Chapter 07 — Production AI Infrastructure

Thesis

Production AI-first systems are distributed systems: they require orchestration, isolation, observability, caching, cost control, and reproducible environments.

Hypothesis: operational reliability depends more on the tool/runtime plane than on the model prompt. If you can reliably run tools and record what happened, you can reproduce runs. That lets you improve outcomes even when model behavior varies.

Why This Matters

Without isolation, tool execution becomes a security and reliability risk.
Without observability, failures cannot be attributed or fixed systematically.
Without cost controls, autonomy can become economically unstable.
Operational signals include:
- tool-failure rate
- replay success rate
- mean tool latency
- retry rate
- spend per successful task

Example targets and alerts (illustrative, not mandates). Use them to seed dashboards and error budgets.

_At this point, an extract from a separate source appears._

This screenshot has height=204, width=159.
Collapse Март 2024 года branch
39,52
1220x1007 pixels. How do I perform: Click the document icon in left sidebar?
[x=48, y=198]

Metric	Signal to watch	Illustrative alert
Tool-failure rate	Tool exits non-zero or returns invalid output	Alert if >2% over 1 hour for a repo; or if one tool burns its daily error budget
Replay success rate	“Green” runs fail to replay from recorded inputs	Alert if <95% on a weekly replay audit sample
Mean tool latency	Step duration inflation for stable workloads	Alert if p95 step duration doubles week-over-week
Retry rate	Rising retries indicate flakiness or degraded infra	Alert if retries exceed 1.2× baseline for two consecutive days
Spend per successful task	Cost-to-merge and wasted tokens trend upward	Alert if median cost-to-merge exceeds a cap; or wasted spend exceeds a daily share

System Breakdown

A diagram helps here because the tool/runtime plane has coupled components. It is not a single service. Focus on the contracts between boxes. Each box should emit stable, versioned signals for replay and debugging.

The point of the diagram is the boundaries. In practice, reliability tends to hinge on three contracts: - run id propagation across every step - versioned, structured tool outputs - a replay bundle that is complete enough to reproduce failures

Legend: solid arrows show work/data flow between planes; dotted arrows show governance or metadata (policy, tagging, and run id storage).

flowchart LR M[Model prompt] --> O[Orchestration Queues • Concurrency • Retries • Idempotency] O --> E[Execution Sandbox • Pinned deps • Timeouts] E --> T[Tool services Tests • Build • Browser • Repo API] T --> OB[Observability Traces • Metrics • Logs • Correlation IDs] T --> A[Artifacts Diffs • Reports • Replay bundle] E --> S[Security Allowlists • Least privilege • Secret injection] OB --> A S -. governs .-> E S -. governs .-> T O -. tags .-> OB O -. stores run id .-> A

Takeaway: reliability comes from strict contracts at each boundary. Record the environment and tool versions, constrain execution, and connect every step to a run id. Then you can replay, attribute failures, and control spend.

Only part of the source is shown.